There are many cuts of beef used for making shredded meat, from top round to chuck roast. Hardly anyone uses brisket, because of its reputation for being so tough. Well, like so many other things, it’s more how you cook it. Brisket is not only full of beefy flavor, it is usually about the cheapest large cut of meat available. Let’s work some magic on it.
First you have to prepare the brisket for cooking. You can’t just take it out of the package and throw it in a pot. Remove the unwanted fat and other stuff, as described here. Then you’ll want to season the meat on all sides fairly well with fresh ground black pepper. We aren’t using any salt at this point for a couple of reasons. We are going to be reducing the cooking liquid, which would tend to make it saltier and saltier. Also, salt will draw moisture out of meat, that’s even an ancient technique for preserving it, so we don’t want to dry it out. Finally, we can always add it later, but you can’t take it out if you overdo it.
Next, you want to identify the grain direction in the meat. In the picture above, you can see that it runs from the upper left to lower right. You will then want to cut the meat in strips directly across the grain, each strip being a little wider than you want the final shredded meat to be. It is a lot easier to cut to length now than after it is cooked when it is so loose. Below you see pictures of both a brisket flat (top) and point (bottom) which have been peppered and sliced against the grain.
Now you can get out your 10” or larger Dutch oven, and add 16 oz. (one can) of beef broth, using reduced or no sodium if available and the same amount of water. Turn the heat to medium or medium-low. After that, into the pot goes the meat. It is okay if it’s not completely submerged, you’ll be moving it around later.

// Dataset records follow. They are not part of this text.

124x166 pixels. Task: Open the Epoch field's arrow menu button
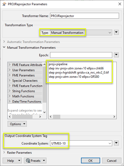pyautogui.click(x=116, y=55)
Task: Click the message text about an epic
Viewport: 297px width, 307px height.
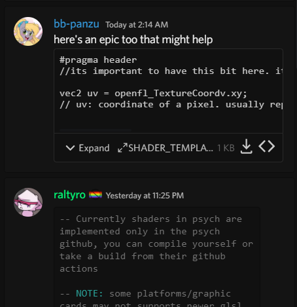Action: [133, 40]
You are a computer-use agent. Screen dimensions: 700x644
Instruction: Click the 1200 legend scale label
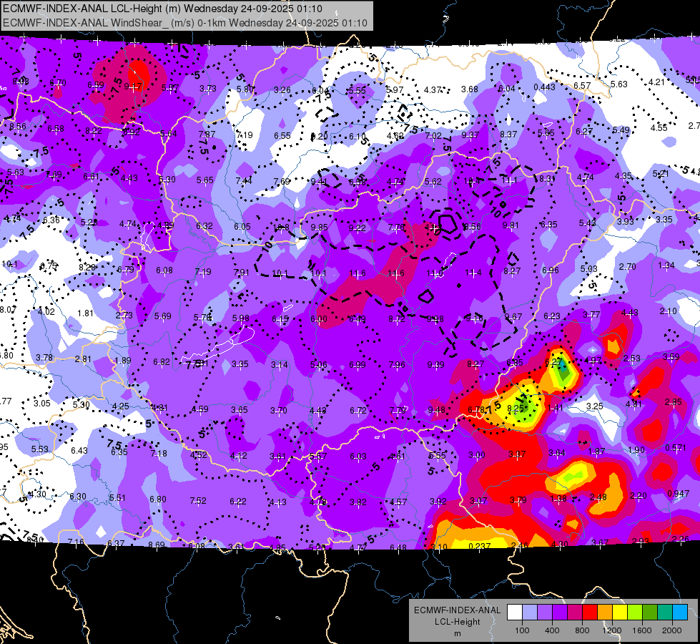click(611, 630)
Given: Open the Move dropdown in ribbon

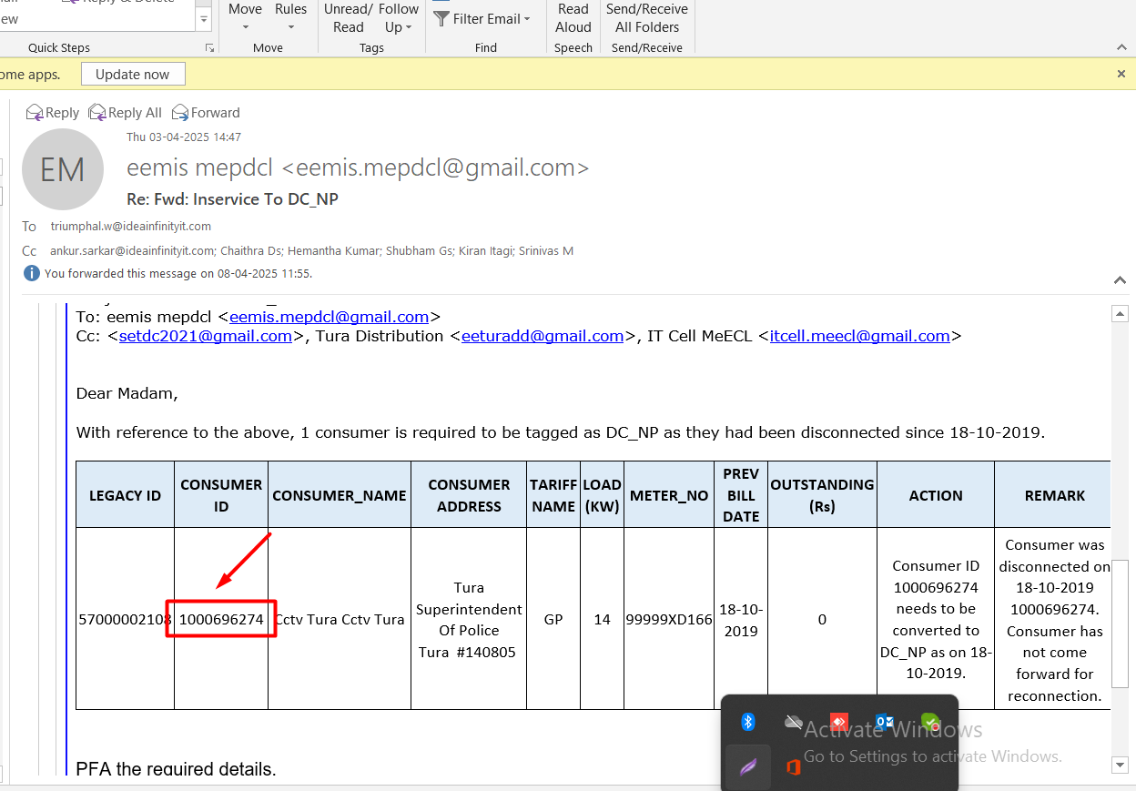Looking at the screenshot, I should tap(245, 17).
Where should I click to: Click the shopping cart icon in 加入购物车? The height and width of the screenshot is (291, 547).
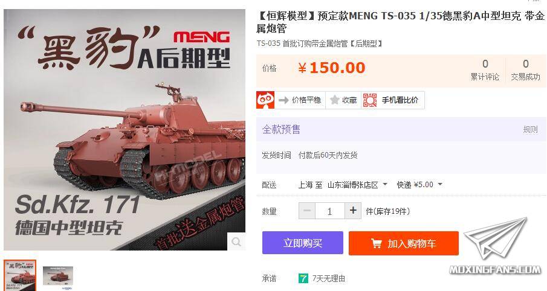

Cover the pot and let it cook at a low boil / simmer, rearranging the meat and adding liquid as needed about once an hour. After 3 to four hours, you will find that the meat has become quite tender, similar to a good pot roast. After 5 or 6 hours, you’ll find that the meat is falling-apart tender. Time to carefully fish it out.

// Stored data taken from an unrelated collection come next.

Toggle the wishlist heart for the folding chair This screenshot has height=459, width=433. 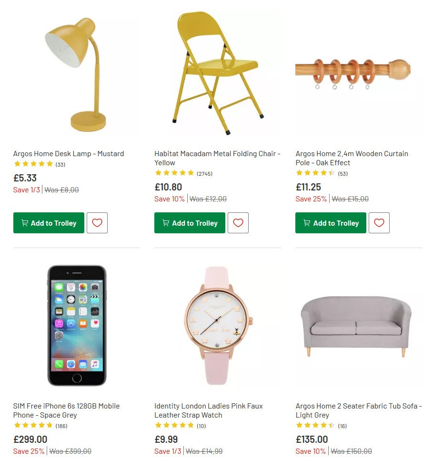[x=238, y=222]
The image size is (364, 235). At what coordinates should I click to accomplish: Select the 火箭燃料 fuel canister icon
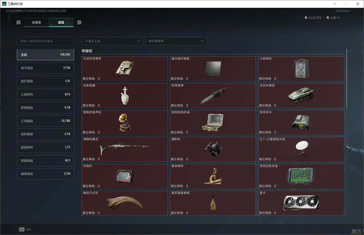pos(301,69)
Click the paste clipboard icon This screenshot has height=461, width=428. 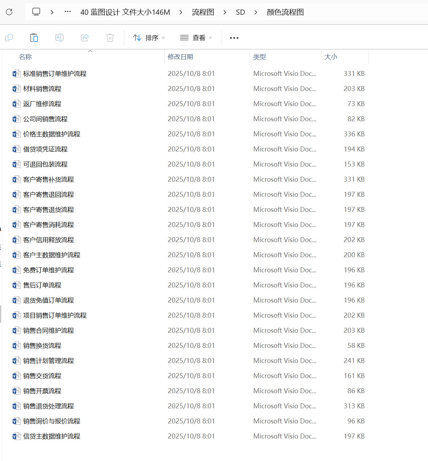coord(34,38)
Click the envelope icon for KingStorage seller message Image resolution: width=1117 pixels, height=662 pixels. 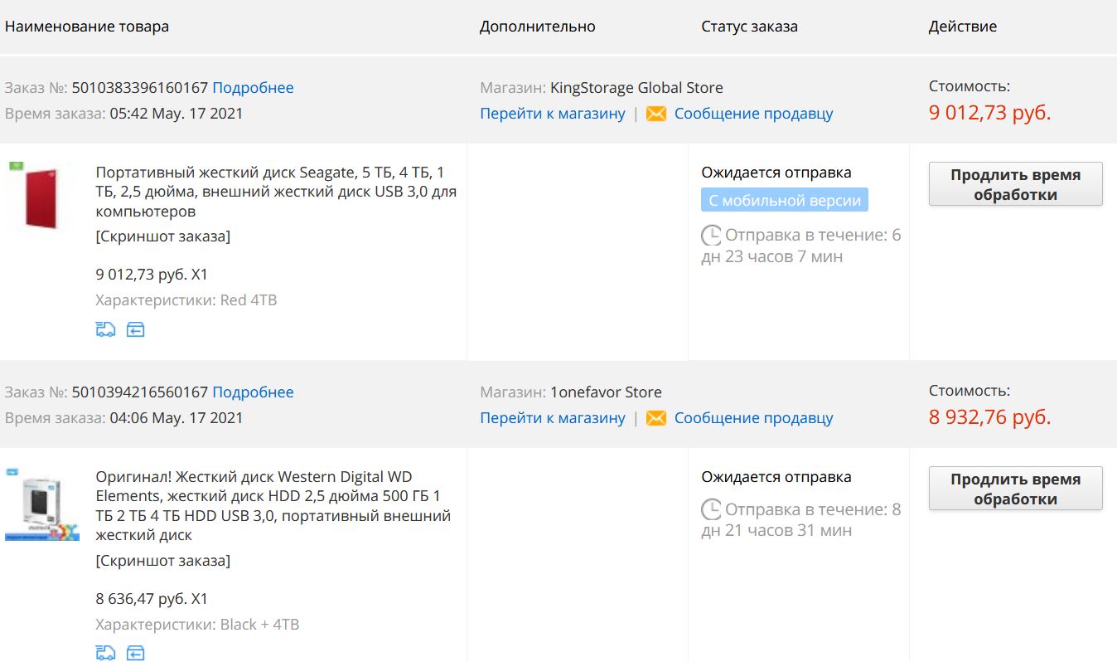pos(655,114)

Using two forks take out the pieces of meat one at a time and shred them. Continue this until the meat is all shredded. You will end up with a large pile of goodness like this:
As you shred each chunk of meat, put the finished shreds back into the cooking liquid to keep it moist, because once shredded it can dry out fairly quickly. One of the advantages of de-fatting the meat prior to cooking is that you don't end up with all that grease in the broth that remains. You will eventually end up with a nice big pot of shredded goodness. Use it from here, or you can prep to refrigerate or freeze it in portions, liquid included. Whatever you do, just be sure to keep it very moist, or you’ll end up with shredded jerky.